__Collected data entries__:

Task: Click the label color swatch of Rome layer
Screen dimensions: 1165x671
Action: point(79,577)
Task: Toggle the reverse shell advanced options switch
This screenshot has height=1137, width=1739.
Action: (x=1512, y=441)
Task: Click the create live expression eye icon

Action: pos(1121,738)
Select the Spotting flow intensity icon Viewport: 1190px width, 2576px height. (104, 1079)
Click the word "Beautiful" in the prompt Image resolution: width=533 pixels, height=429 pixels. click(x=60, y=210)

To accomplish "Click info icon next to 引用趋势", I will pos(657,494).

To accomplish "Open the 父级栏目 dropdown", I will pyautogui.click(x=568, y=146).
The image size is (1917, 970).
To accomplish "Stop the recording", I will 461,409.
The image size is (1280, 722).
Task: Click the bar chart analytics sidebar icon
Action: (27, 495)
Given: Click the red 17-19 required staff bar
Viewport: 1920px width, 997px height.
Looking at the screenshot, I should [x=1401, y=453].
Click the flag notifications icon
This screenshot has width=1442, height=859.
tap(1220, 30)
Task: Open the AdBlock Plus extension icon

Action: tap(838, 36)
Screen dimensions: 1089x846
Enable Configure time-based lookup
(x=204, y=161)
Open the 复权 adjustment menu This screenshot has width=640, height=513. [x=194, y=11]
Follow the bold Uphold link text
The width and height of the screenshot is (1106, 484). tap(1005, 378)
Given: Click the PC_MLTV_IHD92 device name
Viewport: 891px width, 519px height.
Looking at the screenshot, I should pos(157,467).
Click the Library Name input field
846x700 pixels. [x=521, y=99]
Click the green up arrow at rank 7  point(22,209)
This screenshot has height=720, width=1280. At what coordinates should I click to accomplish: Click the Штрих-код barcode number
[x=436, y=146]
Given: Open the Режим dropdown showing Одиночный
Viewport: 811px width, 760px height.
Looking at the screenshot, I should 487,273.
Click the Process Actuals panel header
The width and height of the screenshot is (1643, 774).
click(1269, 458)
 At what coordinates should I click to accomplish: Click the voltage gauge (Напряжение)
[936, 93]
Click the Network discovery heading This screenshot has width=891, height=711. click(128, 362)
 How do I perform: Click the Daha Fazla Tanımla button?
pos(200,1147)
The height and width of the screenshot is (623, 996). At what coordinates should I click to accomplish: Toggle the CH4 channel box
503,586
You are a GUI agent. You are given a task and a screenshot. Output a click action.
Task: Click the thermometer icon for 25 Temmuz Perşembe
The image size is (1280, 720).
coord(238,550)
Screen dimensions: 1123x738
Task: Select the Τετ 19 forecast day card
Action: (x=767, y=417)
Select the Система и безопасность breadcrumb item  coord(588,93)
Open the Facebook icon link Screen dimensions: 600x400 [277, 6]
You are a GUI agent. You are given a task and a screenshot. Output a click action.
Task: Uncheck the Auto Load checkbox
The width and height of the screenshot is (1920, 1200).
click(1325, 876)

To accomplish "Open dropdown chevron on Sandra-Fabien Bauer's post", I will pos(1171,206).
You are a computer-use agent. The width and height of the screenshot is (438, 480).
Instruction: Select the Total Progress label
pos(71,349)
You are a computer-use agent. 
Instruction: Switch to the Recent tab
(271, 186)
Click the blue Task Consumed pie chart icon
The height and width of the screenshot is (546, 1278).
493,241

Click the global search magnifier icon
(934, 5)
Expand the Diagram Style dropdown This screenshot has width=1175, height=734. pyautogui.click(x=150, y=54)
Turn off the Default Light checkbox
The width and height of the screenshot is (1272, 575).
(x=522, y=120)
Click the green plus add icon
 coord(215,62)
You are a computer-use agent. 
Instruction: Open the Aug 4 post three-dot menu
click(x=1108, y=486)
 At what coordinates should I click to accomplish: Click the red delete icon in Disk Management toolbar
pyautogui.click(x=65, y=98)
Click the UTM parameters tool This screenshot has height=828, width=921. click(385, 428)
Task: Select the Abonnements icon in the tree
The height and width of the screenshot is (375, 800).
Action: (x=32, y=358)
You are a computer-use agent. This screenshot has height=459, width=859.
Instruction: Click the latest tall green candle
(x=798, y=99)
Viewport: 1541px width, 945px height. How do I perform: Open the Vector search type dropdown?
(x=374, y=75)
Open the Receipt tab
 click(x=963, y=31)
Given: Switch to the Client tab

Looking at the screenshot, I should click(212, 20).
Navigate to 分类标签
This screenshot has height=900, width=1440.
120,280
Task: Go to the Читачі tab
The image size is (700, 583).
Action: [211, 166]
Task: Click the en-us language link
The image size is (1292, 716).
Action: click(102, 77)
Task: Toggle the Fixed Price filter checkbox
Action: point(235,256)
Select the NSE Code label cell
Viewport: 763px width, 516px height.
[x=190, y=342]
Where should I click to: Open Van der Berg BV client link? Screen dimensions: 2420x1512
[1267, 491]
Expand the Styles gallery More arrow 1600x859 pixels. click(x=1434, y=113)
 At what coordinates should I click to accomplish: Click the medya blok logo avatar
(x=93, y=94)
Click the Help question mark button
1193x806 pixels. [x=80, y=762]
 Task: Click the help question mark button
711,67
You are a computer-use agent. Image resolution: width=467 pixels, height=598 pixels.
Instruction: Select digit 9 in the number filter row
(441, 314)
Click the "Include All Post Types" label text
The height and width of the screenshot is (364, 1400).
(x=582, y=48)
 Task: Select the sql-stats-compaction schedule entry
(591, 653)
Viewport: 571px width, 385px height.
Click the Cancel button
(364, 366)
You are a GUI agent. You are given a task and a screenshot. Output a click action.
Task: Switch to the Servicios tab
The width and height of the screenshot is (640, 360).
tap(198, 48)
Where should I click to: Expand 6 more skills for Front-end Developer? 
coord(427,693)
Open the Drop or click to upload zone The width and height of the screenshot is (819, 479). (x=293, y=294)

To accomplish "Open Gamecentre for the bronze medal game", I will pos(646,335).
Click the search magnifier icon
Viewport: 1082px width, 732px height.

__Your assignment__:
Return every line of the preceding records in which the word "arrow" appears.

__Task response__:
Click the green up arrow at rank 7  point(22,209)
Expand the Styles gallery More arrow 1600x859 pixels. click(x=1434, y=113)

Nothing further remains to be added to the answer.